The optimal treatment for patients with CLI remains an ongoing conversation. Recent trial data support both endovascular-first and surgical bypass-first approaches, yet both trials suffer from external validity, as only select CLI patients are captured in these studies. Furthermore, a lack of contemporary endovascular tools may impact outcomes (ie, atherectomy and drug-coated devices). Looking toward the future, additional data will be needed to reconcile the differences between these studies. If it is possible to combine the disparate populations and endpoints from both the BASIL-2 and BEST-CLI trials, a meta-analysis could potentially contribute meaningful data. Planned subgroup analyses from the BEST- CLI trial, including patients who underwent infrapopliteal intervention, may also shed light on why these trials arrived at such different conclusions. Additionally, the reproduction of the BASIL-2 trial using the more widely accepted utilized composite endpoint from the BEST-CLI trial could be of interest.
The ongoing utilization of large-scale insurance datasets to study a real-world CLI population, such as the Medicare database, will also be important.14 Prior observational studies have been limited by their homogenous patient populations, geography, and types of institutions included, many of which were specialty vascular centers. A natural extension of the Mustapha et al study will be an analysis that utilizes a national dataset and includes patient-level data to adjust for confounding. The large variability in institutional rates of amputations reported in Michigan is a cause for concern. If the data from this nationwide analysis mirror the trends observed in this state, it will become more critical than ever to focus on appropriate use criteria for revascularization strategies in patients with CLI.

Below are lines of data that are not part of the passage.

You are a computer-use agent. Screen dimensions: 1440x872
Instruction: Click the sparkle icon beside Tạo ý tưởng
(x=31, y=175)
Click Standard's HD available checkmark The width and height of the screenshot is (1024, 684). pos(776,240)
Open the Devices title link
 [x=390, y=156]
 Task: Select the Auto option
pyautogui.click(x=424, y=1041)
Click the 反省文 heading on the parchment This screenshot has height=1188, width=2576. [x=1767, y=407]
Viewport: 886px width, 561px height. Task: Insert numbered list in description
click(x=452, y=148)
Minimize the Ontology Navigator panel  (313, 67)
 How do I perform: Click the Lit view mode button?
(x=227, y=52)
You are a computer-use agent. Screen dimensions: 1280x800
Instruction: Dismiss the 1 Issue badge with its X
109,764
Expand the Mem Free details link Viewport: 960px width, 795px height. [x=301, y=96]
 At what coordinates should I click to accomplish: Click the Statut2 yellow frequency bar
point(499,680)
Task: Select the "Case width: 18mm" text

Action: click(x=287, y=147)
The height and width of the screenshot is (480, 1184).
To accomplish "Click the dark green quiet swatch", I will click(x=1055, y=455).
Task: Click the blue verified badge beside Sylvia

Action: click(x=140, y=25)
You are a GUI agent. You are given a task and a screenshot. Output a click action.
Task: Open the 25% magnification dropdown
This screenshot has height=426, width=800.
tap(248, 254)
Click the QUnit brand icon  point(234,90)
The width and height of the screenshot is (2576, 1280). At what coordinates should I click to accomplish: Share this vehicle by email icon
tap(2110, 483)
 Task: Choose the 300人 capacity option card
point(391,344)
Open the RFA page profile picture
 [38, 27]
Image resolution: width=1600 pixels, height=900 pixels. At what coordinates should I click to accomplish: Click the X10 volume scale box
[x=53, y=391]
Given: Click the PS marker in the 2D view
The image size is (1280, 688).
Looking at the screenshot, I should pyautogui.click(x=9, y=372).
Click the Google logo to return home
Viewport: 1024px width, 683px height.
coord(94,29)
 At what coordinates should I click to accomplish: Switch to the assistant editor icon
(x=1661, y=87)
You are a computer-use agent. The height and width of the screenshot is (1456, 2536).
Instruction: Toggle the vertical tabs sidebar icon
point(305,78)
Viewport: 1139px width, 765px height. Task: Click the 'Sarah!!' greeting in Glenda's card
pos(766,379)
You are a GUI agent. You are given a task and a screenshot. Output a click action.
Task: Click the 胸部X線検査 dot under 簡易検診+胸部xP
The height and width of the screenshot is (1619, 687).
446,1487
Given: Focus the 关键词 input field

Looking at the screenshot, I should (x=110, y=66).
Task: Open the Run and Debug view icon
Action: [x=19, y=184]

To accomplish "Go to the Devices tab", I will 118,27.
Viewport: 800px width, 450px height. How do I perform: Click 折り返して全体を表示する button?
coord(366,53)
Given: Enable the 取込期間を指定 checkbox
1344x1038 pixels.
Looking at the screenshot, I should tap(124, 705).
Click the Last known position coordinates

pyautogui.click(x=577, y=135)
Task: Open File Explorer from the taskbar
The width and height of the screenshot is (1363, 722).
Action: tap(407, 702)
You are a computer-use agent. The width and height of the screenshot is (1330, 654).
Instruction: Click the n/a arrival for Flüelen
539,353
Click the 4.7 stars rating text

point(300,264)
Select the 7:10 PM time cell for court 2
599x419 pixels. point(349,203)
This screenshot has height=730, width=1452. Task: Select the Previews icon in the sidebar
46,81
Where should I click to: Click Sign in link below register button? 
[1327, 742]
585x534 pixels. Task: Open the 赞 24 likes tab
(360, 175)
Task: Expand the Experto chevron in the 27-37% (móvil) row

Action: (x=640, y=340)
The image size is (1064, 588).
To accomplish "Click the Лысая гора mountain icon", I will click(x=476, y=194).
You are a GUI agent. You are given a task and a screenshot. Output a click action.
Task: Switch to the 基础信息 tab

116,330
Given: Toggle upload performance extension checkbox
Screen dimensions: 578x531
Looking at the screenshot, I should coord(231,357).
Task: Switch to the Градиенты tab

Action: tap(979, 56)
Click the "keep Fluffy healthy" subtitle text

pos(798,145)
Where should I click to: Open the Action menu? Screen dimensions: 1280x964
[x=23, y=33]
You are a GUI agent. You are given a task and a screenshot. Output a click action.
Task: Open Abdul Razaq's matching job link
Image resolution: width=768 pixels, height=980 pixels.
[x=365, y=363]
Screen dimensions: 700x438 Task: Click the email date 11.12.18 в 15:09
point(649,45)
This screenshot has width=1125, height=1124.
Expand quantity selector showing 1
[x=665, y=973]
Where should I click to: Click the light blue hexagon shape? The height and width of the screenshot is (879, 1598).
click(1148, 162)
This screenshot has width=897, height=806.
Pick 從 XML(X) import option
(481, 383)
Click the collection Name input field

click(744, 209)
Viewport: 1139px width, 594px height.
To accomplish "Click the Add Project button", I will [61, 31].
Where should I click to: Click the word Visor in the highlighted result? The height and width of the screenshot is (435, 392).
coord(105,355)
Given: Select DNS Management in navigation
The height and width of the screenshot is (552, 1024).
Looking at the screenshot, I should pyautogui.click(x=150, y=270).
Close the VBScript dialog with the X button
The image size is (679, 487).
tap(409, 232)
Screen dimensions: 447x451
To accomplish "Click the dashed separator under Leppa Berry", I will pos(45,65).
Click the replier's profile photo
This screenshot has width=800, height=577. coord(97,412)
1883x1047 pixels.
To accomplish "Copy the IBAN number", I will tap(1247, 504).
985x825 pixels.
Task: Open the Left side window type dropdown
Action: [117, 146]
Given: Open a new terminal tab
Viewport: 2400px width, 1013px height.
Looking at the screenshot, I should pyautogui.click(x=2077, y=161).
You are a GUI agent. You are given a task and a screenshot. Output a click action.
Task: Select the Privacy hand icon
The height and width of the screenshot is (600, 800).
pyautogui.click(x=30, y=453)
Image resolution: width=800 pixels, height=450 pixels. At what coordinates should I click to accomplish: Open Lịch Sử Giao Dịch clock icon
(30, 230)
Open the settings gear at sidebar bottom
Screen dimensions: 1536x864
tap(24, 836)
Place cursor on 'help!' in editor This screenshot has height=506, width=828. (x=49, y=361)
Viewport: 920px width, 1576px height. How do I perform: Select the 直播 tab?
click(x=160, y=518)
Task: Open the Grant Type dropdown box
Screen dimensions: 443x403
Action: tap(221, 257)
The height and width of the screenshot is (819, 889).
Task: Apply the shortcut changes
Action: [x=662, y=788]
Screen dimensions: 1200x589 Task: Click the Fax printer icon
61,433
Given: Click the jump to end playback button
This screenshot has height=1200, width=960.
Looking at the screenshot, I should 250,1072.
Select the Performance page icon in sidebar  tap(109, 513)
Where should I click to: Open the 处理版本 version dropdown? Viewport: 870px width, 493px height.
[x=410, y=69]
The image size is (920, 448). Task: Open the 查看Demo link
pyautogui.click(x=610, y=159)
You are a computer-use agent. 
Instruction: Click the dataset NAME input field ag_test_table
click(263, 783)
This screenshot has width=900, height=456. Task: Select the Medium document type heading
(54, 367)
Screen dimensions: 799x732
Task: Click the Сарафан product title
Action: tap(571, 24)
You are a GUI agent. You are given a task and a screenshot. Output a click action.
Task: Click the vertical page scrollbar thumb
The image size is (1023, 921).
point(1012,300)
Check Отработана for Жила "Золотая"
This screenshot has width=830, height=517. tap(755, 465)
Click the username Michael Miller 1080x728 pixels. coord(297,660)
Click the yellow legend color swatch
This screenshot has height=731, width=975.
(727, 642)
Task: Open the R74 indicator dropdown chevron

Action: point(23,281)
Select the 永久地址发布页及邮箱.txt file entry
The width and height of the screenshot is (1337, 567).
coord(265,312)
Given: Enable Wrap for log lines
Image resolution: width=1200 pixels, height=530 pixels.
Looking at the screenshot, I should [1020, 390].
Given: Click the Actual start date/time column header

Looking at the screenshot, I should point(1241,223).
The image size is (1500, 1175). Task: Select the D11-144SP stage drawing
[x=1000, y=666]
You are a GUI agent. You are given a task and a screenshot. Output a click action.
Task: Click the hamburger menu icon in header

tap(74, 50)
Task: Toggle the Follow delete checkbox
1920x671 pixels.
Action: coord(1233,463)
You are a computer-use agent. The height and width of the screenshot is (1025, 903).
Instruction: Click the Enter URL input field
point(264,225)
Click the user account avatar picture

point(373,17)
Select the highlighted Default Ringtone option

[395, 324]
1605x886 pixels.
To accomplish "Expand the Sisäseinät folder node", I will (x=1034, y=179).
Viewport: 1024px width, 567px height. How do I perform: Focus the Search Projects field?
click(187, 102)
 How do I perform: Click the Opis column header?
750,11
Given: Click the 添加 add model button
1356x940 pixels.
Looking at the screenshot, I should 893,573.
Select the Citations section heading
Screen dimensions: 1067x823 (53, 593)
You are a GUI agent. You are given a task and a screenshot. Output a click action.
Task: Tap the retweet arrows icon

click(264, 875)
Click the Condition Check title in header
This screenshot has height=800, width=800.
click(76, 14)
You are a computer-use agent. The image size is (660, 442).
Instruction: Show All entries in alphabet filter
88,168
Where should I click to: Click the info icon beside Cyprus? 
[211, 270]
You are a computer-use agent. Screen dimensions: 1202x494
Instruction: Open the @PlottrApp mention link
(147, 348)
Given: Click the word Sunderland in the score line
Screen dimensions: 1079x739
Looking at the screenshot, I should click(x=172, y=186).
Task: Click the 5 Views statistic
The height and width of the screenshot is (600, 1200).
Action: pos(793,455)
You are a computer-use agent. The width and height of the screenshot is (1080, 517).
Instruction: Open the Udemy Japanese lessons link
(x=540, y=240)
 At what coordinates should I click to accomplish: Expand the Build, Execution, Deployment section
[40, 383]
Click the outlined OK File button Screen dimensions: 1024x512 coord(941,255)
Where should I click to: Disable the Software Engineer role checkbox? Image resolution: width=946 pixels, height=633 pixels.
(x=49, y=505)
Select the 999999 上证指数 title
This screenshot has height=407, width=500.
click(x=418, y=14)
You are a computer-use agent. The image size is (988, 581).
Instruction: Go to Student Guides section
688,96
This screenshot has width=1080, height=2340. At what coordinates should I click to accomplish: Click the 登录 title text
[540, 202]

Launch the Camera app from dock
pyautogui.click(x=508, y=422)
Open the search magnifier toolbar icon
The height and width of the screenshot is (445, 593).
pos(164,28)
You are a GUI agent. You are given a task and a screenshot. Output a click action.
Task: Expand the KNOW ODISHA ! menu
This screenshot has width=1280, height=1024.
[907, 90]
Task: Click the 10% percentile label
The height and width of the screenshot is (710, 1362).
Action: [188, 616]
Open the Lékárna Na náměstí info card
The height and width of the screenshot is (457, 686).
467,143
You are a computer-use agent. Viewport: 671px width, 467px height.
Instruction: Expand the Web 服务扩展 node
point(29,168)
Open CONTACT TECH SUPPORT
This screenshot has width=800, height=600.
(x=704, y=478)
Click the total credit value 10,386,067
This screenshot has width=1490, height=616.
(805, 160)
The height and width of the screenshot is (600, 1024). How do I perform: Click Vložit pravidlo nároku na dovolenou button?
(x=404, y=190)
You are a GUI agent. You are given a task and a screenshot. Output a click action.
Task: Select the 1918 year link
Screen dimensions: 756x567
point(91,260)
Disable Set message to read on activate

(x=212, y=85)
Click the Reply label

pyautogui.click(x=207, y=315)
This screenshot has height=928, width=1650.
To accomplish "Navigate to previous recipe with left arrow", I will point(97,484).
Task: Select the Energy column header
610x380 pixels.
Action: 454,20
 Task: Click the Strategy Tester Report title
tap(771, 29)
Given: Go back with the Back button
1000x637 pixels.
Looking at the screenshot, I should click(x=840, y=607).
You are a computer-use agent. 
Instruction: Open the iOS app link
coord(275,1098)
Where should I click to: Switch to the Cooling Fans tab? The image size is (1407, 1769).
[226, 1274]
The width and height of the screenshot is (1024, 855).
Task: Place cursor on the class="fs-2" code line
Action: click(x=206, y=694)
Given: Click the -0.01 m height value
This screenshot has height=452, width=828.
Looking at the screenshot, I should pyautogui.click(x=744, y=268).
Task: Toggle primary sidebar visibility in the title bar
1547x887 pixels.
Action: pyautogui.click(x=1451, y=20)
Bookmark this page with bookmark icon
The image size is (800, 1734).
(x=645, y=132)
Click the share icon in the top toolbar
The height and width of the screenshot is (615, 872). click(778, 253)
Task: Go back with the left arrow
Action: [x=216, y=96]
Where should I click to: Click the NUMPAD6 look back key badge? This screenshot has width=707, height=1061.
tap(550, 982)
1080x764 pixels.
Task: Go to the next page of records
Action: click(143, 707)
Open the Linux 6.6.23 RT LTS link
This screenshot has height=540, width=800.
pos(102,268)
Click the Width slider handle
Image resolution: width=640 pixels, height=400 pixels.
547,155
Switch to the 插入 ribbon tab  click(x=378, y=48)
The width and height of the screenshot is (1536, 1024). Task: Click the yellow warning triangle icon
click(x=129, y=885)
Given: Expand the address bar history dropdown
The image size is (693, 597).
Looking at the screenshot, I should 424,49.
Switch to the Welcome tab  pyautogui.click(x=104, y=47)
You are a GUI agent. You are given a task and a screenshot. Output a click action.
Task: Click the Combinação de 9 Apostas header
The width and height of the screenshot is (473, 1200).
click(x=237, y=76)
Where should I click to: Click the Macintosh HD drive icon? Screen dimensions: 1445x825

Concurrently, with the publication of high-quality evidence, we must learn how to translate this information into clinical practice. As data from these randomized controlled trials suggest, there may not be a one-size-fits-all solution for these complex patients. Moving forward, it will be essential to lead patient-centered discussions with the goal of allocating tailored treatments for our patients. For example, an endovascular strategy, which has been associated with higher rates of re-intervention in multiple studies, may not be appropriate for a patient who seeks fewer interventions and has a better long-term prognosis. Conversely, the higher risk of infections, longer hospital stays, and potential worse short-term survival associated with surgical bypass may influence a patient to select an endovascular treatment first. Although the debate over the superiority of either treatment will likely never be resolved, the individualized application of each strategy will prove to be critical to decrease amputation rates and hopefully meet the AHA’s proposed goal of reducing amputations.
Affiliations and Disclosures
From the 1Department of Medicine, New York Presbyterian Hospital, Columbia University Medical Center, New York, New York; 2Richard A and Susan F Smith Center for Outcomes Re- search in Cardiology, Department of Medicine, Beth Israel Deaconess Medical Center, Boston, Massachusetts; 3Harvard Medical School, Boston, Massachusetts; 4Division of Cardiology, Department of Medicine, Beth Israel Deaconess Medical Center, Boston, Massachusetts.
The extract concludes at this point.